Eleanor Smith, executrix, &c., v. Charles A. De Russy and others.
    A sale of lands on foreclosure conveys only the estate of which the mortgagor was seized at the time the mortgage was given ; and if such mortgage contain no covenants of warranty, the lien of a second mortgage, made after the mortgagor had acquired a fee-simple, is not affected by way of estoppel by the fact that the second mortgagee’was, as such, made a party to the foreclosure of the first mortgage.
    Bill for partition. On final hearing on pleadings and proofs.
    
      Mr. G. Collins, for complainant.
    
      Mr. G. C. Ludloio, for defendant Martin.
   The Chancellor.

The question litigated between the parties is, whether Mrs. Smith, the- complainant, is the owner of the interest which Edward He Russy once owned in the premises whereof partition is prayed; She claims that interest under a master’s deed to her, made in pursuance of a sale under and by virtue of a fieri facias in proceedings in foreclosure in this court, in which she was complainant and Isaac L. Martin and others were defendants. Those proceedings were instituted by her upon a mortgage given by Thomas M. He Russy to her in 1873. At that time the mortgagor had not acquired the interest of Edward He Russy in the mortgaged premises, though the mortgage purported to convey the entire premises. He subsequently acquired it, and then gave a mortgage to Martin on his interest in the property by the same description as in the mortgage to complainant. The complainant, in her foreclosure suit, made Martin a party, in respect of his mortgage, averring that he, by virtue thereof, claimed to have some interest in the mortgaged premises, and charging that his interest, if any, wras subsequent to hers, and his mortgage subject to the lien of hers. The question as to whether Martin was estopped from denying the priority of her mortgage over his, as to the interest purchased from Edward He Russy, was not presented. The bill was taken as confessed as against Martin, and he proved his claim under his mortgage in the suit, and payment thereof was decreed to be made out of the proceeds of the sale of the mortgaged premises, after payment of the complainant’s mortgage. The complainant insists that Martin is estopped from denying her title to the interest purchased from Edward He Russy, because her mortgage purported to convey the entire premises. But the proof is clear that Thomas M. He Russy never represented to her that he was the owner of the entire premises or of the interest which Edward He Russy had therein. There is no covenant of seizin or warranty in the mortgage to her. And, although the entire premises are described in the mortgage as being mortgaged thereby, yet the description of the property in that instrument is followed by the statement that the property mortgaged is the same which was conveyed by the complainant to the mortgagor by deed of even date with the mortgage, and that the mortgage was given to secure the payment of part of the purchase-money of that conveyance. And such was the fact.

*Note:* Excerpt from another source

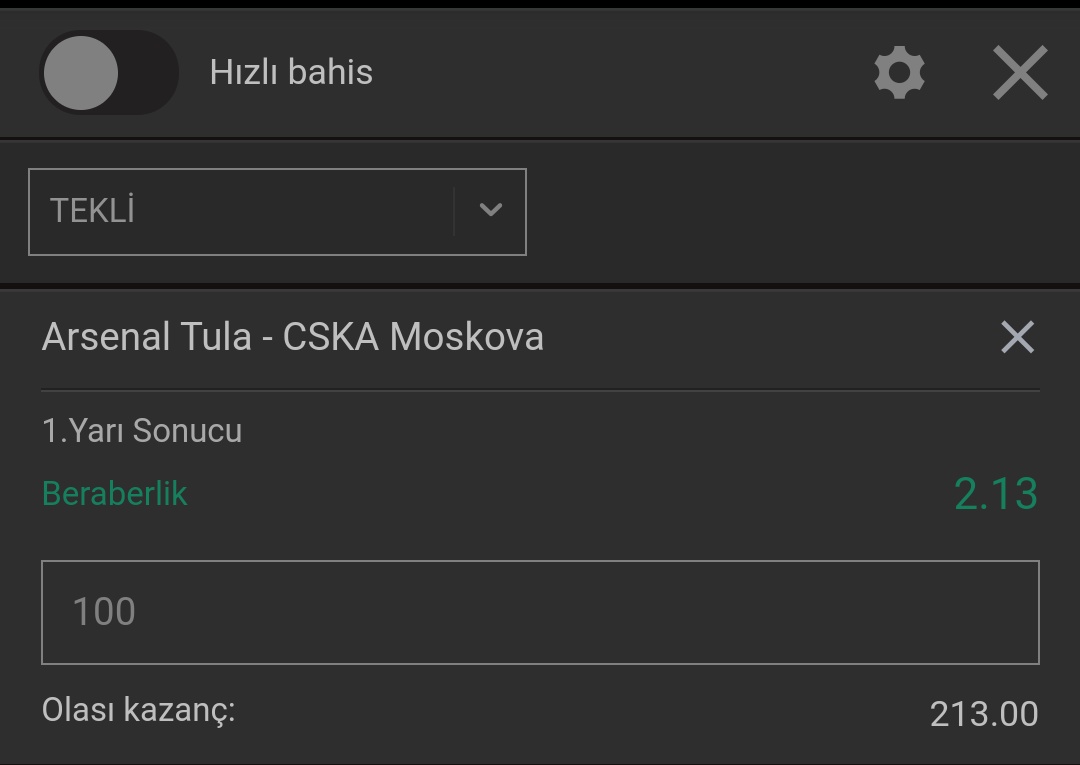Click the line under the match title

The deed to the mortgagor, from the complainant, purported to convey the entire premises, although Edward De Russy then owned an interest in the property, to which the complainant had no title, and which she had not the power to convey. Her deed is without covenants, except the usual covenant against the grantor’s own act. It is proved that Martin refused to take a mortgage from Thomas M. De Russy on his interest in the property, except on condition that the latter should first acquire the interest of Edward De Russy, so that Martin should have that as security clear of the complainant’s mortgage. No estoppel arises in this case from covenant; for, as before stated, there is no covenant of seizin or warranty. Nor does any estoppel arise from the principles of natural justice. Under the execution in the foreclosure proceedings, the master, in fact, conveyed to the complainant title only to the land really mortgaged to her, which was that which she conveyed. The case presents no question as to the protection of a bona fide purchaser at a judicial sale. The interest which the mortgagor acquired from Edward De Russy is unaffected by the foreclosure proceedings. In these proceedings the complainant assumed that the premises mortgaged to her and those mortgaged to Martin were identical. The bill raised no question on that score, nor did it seek to marshal securities. The mortgaged premises did not bring enough to pay the complainant’s mortgage. She has no title, under the foreclosure sale, to the interest purchased by Thomas M. De Russy from Edward De Russy.